— Begin —

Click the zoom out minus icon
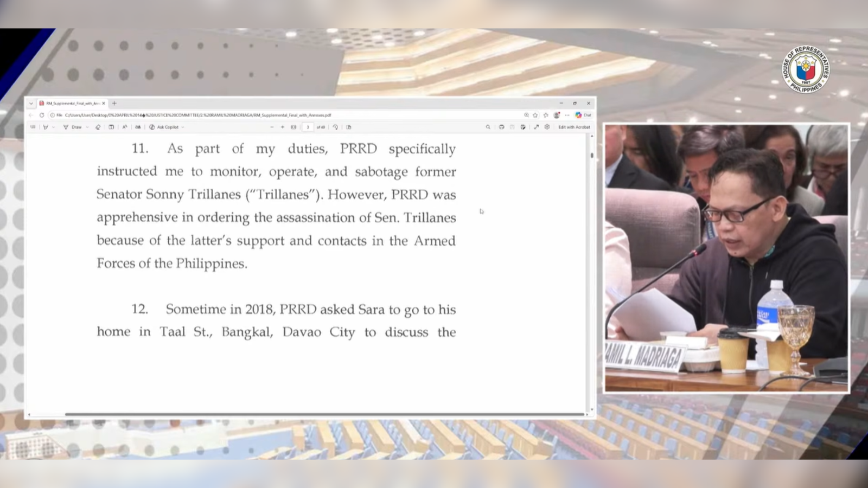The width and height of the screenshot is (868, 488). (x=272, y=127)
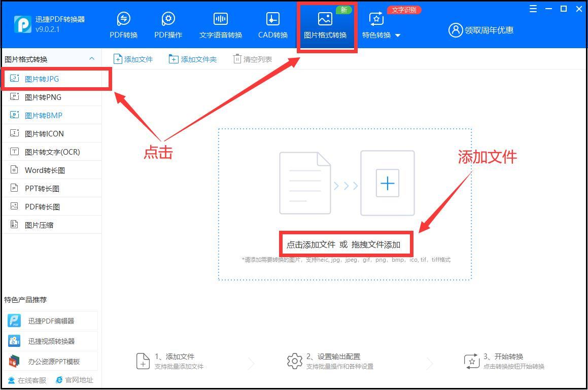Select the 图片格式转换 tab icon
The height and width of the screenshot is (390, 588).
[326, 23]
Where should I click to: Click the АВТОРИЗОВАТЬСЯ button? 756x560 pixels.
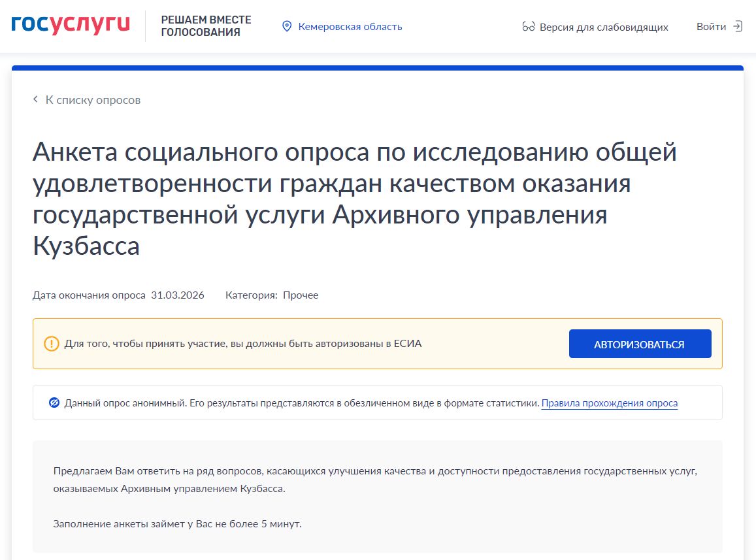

— End —
— Begin —

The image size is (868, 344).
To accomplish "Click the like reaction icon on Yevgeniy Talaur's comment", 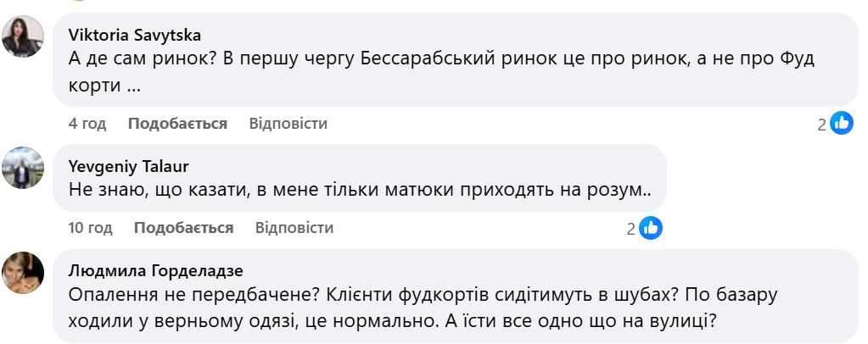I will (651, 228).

— End —

**WHAT THIS TASK INVOLVES**.
Can you return, word for word, the part of the listing that begins at the line containing "Click the zoom out minus icon" and runs on through the line containing "Where should I", leaving out the pictures?

**FINAL ANSWER**.
Click the zoom out minus icon
The width and height of the screenshot is (868, 488). (x=272, y=127)
Select the 图片格式转换 tab icon
The height and width of the screenshot is (390, 588).
[326, 23]
Where should I click to: Click the АВТОРИЗОВАТЬСЯ button? 756x560 pixels.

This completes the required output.